Add 99 to every coordinate in the answers, and write out the lines from the start of the data listing below through the line containing "click(x=180, y=41)", including the requests.

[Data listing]
^^^^^^^^
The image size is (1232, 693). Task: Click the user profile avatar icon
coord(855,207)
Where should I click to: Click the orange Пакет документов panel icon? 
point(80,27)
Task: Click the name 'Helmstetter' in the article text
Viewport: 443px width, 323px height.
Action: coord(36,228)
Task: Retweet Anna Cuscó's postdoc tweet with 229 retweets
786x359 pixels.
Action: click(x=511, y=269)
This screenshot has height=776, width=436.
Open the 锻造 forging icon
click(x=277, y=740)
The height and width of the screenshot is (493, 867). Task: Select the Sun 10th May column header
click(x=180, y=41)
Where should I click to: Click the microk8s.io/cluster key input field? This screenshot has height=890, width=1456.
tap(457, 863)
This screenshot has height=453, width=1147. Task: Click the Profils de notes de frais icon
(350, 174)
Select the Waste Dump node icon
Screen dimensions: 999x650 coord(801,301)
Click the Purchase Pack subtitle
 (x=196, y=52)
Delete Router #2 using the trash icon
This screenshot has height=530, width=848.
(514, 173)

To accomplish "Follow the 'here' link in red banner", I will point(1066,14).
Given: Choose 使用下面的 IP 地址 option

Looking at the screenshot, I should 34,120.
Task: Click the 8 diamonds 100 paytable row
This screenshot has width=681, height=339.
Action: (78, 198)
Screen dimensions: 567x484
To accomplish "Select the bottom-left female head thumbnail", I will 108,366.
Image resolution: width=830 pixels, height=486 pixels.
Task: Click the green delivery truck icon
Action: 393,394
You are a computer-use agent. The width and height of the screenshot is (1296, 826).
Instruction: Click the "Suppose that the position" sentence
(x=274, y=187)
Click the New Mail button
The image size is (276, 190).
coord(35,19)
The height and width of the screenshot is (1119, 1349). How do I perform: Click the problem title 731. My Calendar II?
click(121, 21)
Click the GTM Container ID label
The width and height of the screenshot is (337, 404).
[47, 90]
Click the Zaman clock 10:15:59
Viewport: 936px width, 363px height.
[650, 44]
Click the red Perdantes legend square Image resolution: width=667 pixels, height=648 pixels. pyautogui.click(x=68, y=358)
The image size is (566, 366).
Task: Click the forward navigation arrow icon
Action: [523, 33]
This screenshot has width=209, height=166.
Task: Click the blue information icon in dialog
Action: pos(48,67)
^^^^^^^^
_Solution to this exercise_
The image size is (1232, 693). Task: Click the user profile avatar icon
coord(954,306)
Where should I click to: Click the orange Пакет документов panel icon? 
point(179,126)
Task: Click the name 'Helmstetter' in the article text
Viewport: 443px width, 323px height.
Action: coord(135,327)
Task: Retweet Anna Cuscó's postdoc tweet with 229 retweets
786x359 pixels.
Action: click(x=610, y=368)
This screenshot has height=776, width=436.
Open the 锻造 forging icon
click(x=376, y=839)
The height and width of the screenshot is (493, 867). Task: Select the Sun 10th May column header
click(x=279, y=140)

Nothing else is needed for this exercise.